> _What needs to be done_
Output each line from the one that contains "The image size is (1155, 733)." to the final line of the data below, exactly, and include nothing else.

> _Stored items_
-------------------------

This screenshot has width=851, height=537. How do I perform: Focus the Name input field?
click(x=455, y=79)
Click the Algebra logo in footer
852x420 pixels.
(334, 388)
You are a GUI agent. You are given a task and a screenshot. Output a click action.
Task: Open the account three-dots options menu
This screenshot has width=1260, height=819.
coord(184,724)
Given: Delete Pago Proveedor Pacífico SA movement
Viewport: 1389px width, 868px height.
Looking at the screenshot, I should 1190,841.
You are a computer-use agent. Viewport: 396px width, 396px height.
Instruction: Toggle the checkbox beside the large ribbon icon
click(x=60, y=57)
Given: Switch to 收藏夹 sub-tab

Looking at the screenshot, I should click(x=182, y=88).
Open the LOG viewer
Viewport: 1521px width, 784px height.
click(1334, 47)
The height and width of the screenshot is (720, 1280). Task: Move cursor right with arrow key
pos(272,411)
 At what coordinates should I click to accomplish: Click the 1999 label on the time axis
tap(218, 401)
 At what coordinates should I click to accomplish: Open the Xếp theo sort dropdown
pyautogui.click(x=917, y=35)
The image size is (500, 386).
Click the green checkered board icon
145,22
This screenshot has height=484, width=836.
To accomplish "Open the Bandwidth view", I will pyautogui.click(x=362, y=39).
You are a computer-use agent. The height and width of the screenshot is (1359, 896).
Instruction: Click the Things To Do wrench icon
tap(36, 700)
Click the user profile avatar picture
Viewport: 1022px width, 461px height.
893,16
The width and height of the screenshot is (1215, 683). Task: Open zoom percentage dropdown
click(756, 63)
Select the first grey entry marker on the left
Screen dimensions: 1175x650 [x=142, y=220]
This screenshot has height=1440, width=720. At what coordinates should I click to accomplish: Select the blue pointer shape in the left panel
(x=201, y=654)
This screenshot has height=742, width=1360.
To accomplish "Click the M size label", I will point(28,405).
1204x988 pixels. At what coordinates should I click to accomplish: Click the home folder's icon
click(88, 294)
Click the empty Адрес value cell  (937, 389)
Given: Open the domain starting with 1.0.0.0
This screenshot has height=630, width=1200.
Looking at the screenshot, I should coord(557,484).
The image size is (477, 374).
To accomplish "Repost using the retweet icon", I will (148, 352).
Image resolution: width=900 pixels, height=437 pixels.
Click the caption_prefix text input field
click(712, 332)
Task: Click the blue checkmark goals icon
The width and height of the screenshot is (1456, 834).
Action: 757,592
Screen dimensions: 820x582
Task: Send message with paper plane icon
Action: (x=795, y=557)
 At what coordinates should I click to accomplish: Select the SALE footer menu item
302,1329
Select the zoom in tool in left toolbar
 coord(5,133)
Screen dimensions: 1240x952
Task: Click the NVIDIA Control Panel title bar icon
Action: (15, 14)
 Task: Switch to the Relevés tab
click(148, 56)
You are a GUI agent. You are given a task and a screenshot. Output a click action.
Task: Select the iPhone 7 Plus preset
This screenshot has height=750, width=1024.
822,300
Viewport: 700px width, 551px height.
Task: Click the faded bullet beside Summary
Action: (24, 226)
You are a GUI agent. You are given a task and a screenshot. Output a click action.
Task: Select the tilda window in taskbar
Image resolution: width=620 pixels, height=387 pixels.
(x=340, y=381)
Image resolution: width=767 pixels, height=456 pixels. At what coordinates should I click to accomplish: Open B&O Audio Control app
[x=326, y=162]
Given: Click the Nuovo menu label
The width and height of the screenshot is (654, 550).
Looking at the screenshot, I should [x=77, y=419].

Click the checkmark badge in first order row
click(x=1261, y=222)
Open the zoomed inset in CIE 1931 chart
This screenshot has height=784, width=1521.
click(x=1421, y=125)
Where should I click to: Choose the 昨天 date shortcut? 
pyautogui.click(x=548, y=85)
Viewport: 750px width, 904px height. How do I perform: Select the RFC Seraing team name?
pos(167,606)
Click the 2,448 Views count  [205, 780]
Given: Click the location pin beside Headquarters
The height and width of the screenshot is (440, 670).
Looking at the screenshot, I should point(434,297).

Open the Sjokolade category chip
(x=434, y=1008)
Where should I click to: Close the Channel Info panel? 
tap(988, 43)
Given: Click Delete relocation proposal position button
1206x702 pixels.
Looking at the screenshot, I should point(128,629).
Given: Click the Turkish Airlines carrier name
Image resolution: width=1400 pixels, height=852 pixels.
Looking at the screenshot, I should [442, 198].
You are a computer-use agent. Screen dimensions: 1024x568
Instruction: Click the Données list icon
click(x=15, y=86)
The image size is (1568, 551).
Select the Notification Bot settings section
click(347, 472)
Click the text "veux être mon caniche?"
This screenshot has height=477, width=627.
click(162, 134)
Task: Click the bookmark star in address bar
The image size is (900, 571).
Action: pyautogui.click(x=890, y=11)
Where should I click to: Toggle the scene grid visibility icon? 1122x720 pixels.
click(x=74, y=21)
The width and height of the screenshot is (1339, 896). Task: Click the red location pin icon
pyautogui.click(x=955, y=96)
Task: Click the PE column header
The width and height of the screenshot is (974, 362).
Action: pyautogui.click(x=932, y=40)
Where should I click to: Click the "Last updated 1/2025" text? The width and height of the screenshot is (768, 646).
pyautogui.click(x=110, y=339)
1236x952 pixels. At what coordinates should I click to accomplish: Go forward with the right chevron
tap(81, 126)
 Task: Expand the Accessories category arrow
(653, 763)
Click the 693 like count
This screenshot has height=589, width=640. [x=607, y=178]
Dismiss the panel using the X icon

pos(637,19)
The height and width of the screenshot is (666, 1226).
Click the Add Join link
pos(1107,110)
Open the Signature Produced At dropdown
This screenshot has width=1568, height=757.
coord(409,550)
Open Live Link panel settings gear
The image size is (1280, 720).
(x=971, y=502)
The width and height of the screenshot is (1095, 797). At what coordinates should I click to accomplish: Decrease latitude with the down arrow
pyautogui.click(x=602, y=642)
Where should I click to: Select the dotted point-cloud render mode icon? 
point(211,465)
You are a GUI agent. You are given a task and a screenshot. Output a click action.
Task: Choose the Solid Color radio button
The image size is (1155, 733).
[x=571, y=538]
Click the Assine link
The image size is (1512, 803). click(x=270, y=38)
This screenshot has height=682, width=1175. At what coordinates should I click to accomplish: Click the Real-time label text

-------------------------

> _Final answer_
The image size is (1155, 733).
[x=571, y=538]
Click the Assine link
The image size is (1512, 803). click(x=270, y=38)
This screenshot has height=682, width=1175. At what coordinates should I click to accomplish: Click the Real-time label text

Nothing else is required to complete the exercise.